#### DATASET RECORDS ####

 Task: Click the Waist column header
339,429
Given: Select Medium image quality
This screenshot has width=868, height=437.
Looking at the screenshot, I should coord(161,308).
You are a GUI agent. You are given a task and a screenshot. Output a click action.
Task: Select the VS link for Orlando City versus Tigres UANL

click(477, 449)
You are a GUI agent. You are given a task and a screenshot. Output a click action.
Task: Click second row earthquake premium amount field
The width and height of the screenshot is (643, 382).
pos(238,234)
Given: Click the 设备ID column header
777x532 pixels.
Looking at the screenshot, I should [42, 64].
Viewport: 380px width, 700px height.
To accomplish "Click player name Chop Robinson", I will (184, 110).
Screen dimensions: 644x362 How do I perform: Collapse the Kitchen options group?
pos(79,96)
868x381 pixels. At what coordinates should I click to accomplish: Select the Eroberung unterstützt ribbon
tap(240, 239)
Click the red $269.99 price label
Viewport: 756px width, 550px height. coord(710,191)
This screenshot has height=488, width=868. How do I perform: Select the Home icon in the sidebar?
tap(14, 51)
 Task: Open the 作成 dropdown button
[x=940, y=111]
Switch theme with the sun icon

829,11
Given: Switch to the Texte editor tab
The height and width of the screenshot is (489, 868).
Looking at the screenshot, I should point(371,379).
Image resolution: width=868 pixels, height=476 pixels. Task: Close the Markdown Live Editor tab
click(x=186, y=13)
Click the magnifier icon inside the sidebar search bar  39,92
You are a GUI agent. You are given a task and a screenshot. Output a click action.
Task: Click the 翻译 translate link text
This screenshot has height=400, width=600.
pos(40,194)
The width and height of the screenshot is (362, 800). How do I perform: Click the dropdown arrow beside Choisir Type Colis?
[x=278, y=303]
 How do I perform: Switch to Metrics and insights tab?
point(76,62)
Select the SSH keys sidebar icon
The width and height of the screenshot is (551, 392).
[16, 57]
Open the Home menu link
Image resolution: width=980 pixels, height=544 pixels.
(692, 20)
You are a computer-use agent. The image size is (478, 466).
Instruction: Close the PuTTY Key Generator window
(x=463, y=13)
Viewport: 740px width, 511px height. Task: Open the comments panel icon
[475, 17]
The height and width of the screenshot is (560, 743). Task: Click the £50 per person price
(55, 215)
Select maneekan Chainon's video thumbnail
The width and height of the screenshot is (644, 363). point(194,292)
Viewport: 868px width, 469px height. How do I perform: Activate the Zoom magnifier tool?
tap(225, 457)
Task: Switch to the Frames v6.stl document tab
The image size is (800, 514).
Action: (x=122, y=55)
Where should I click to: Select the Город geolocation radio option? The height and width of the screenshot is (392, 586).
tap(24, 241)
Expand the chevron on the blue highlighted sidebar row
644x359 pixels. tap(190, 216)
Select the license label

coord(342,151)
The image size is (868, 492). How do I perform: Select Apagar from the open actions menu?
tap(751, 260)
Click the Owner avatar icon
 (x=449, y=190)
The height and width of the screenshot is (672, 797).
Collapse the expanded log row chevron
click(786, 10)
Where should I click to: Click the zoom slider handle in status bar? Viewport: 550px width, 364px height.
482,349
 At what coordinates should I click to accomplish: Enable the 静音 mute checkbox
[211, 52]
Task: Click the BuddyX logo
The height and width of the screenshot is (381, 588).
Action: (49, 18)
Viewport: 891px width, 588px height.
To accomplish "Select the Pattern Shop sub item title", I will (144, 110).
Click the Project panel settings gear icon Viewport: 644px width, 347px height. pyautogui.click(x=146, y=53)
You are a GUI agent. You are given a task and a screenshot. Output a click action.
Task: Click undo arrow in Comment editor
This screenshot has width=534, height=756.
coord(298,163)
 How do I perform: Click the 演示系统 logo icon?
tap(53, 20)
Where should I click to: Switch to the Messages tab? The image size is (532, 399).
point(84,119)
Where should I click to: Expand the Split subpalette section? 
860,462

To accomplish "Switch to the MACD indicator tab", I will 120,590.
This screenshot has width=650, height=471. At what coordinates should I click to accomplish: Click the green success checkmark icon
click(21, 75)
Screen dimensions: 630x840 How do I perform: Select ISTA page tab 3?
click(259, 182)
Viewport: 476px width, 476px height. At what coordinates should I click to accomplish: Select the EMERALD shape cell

####

#### DESCRIPTION OF THE TASK:
Give again, exactly, every line from the one holding "Click the Project" to the last line of the data.

#### RESULT OF THIS EXERCISE:
Click the Project panel settings gear icon Viewport: 644px width, 347px height. pyautogui.click(x=146, y=53)
You are a GUI agent. You are given a task and a screenshot. Output a click action.
Task: Click undo arrow in Comment editor
This screenshot has width=534, height=756.
coord(298,163)
 How do I perform: Click the 演示系统 logo icon?
tap(53, 20)
Where should I click to: Switch to the Messages tab? The image size is (532, 399).
point(84,119)
Where should I click to: Expand the Split subpalette section? 
860,462

To accomplish "Switch to the MACD indicator tab", I will 120,590.
This screenshot has width=650, height=471. At what coordinates should I click to accomplish: Click the green success checkmark icon
click(21, 75)
Screen dimensions: 630x840 How do I perform: Select ISTA page tab 3?
click(259, 182)
Viewport: 476px width, 476px height. At what coordinates should I click to accomplish: Select the EMERALD shape cell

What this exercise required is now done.